Nigerian on hunger strike dies in Japanese immigration centre
Japanese immigration authorities said on Tuesday that a Nigerian man who died in detention in June starved to death while on hunger strike, in the first officially acknowledged case of its kind.
“An autopsy has found the man died of starvation,” an official at the Immigration Services Agency told AFP.
The man in his forties, whose name has been withheld, died on June 24 after falling unconscious at Omura Immigration Center and being taken to a hospital in southern Japan.
He had been on a hunger strike for at least three weeks to protest being detained by immigration authorities for over three years, lawyers said.
It was the 14th death in Japanese immigration detention facilities since 2007, according to the Japan Federation of Bar Associations.
The man lost more than 13 kilogrammes (28.7 pounds) over the approximately three weeks since officials noticed he was on a hunger strike, the immigration agency said.
He entered Japan in 2000 and was convicted of crimes including theft, the agency said. He was released from jail on parole in 2015 but was moved to a detention facility in western Japan’s Osaka where he received an extradition order, it added.
The man had been detained at the Omura centre since 2016. “The situation surrounding detention has been deteriorating,” the Japan Federation of Bar Associations said in a statement in August, urging authorities to investigate the death.
After the Nigerian man’s death, immigration authorities began releasing detainees on long-term hunger strikes and then re-arresting them two weeks later, the group said.
The agency separately said nearly 200 foreigners held at immigration facilities across the nation refused food during about four months too late September, and 36 of them kept up with the hunger strike as of September 25.

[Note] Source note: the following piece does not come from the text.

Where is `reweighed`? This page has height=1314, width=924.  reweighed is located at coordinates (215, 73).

Rights campaigners have criticised the practice as an inhumane attempt to show other detainees that their protests will not result in permanent release.
Human rights campaigners have long criticised conditions at Japanese detention centres, including how guards respond to medical emergencies.
Japan admits very few refugees and asylum seekers, placing a significant burden of proof on those who seek refuge and often detaining migrants for lengthy periods while their cases are processed.